Время тикало, я тем же временем бродил возле церкви, не упуская из виду центральный и единственный выход. Это продолжалось уже около часа и успело порядком поднадоесть; нарастала даже мыслишка оставить всю эту затею, однако и желание повидать хоть одним глазком моих осатанелых девчат было слишком велико, пускай и складывалось неприятное впечатление, что они-то подобного свидания, напротив, чертовски не хотят, наблюдая, вероятно, за моими перемещениями из мрака куба. Снаружи начинало понемногу темнеть и холодать, а во мне голодать, но стоило лишь повернуться спиной к церкви и отойти от ворот на незначительное расстояние – случилось явление.
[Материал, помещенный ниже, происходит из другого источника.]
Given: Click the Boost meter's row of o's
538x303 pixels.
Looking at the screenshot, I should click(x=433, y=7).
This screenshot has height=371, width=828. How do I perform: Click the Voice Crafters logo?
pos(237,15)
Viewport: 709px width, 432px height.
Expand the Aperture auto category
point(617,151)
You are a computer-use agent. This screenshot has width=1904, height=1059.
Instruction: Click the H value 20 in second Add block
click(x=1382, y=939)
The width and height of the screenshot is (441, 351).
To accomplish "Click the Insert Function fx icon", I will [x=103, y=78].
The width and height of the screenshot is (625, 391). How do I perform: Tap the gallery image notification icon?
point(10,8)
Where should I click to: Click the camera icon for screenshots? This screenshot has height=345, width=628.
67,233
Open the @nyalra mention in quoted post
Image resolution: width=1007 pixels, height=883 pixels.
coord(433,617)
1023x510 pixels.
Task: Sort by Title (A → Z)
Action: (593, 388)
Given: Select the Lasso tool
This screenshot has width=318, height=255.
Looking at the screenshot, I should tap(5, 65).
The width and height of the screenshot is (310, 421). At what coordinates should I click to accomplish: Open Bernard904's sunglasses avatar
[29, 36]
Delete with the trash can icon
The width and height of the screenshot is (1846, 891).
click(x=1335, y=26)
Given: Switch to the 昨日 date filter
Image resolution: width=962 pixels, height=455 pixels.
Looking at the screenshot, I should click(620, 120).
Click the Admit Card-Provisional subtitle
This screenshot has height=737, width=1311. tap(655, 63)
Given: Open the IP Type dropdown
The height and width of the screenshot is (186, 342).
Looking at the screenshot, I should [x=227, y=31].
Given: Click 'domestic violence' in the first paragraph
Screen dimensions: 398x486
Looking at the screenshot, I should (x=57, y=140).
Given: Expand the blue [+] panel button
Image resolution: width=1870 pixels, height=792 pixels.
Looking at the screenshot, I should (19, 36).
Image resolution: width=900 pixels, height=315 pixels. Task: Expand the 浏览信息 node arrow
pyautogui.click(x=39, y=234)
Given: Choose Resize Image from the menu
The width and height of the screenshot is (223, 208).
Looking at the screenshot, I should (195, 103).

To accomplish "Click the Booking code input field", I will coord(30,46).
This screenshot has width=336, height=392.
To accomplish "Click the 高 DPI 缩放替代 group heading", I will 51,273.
Обернувшись, я узрел две женские фигуры и одну мужскую, устремившихся в сторону парковки. В женских очертаниях я сразу разгадал Афину и Монику, а мужская, к слову, так и осталась для меня расплывчатой, она-то, правда, и волновала меня менее всего.

Беглецы запрыгнули в черный джип марки Jeep и резко дали по газам, стремительно развивая скорость в направлении выезда. Я же, вернувшись на исходную позицию, стоял уже неподалеку от ворот, а потому предпринял даже самоотверженную попытку перекрыть им выезд, создавая живой барьер из своего усталого тела. Впрочем, когда я увидел решительное лицо водителя, того самого неизвестного мне мужчины, то догадался, что если останусь вот так стоять, то через мгновения стану неживым, а потому предпочел отпрыгнуть в сторонку, в серо-черную массу, тем самым безбожно запачкав свои любимые синие джинсы.

Но не это расстраивало меня. Через пару-тройку секунд, поднимаясь, я развернулся в их направлении, автомобиль уже удалялся, а из приоткрывшегося окна задней двери появилась девичья голова, кажется, Моники – трудно было уже разобрать, и та голова что-то еще и выкрикивала, однако ветер, увы, выл в обратную сторону: слов разобрать не удалось. Не исключаю, что мне не стоит слишком уж переживать по этому поводу: едва ли неопознанная голова выкрикивала мне что-нибудь лестное и одобрительное. Тогда-то я окончательно осознал, понял и принял, что больше уже, пожалуй, действительно никогда их не увижу. И наверное, этому следовало бы только радоваться, но я не радовался, констатируя, что в моем любовном уравнении два уверенно умножилось на боль от того, что разрешилось все столь бесславно, бессловно и бегло, поскольку избранный ими формат расставания начисто лишал меня желаемой возможности оставить последнее слово за собой и расставить все точки над i.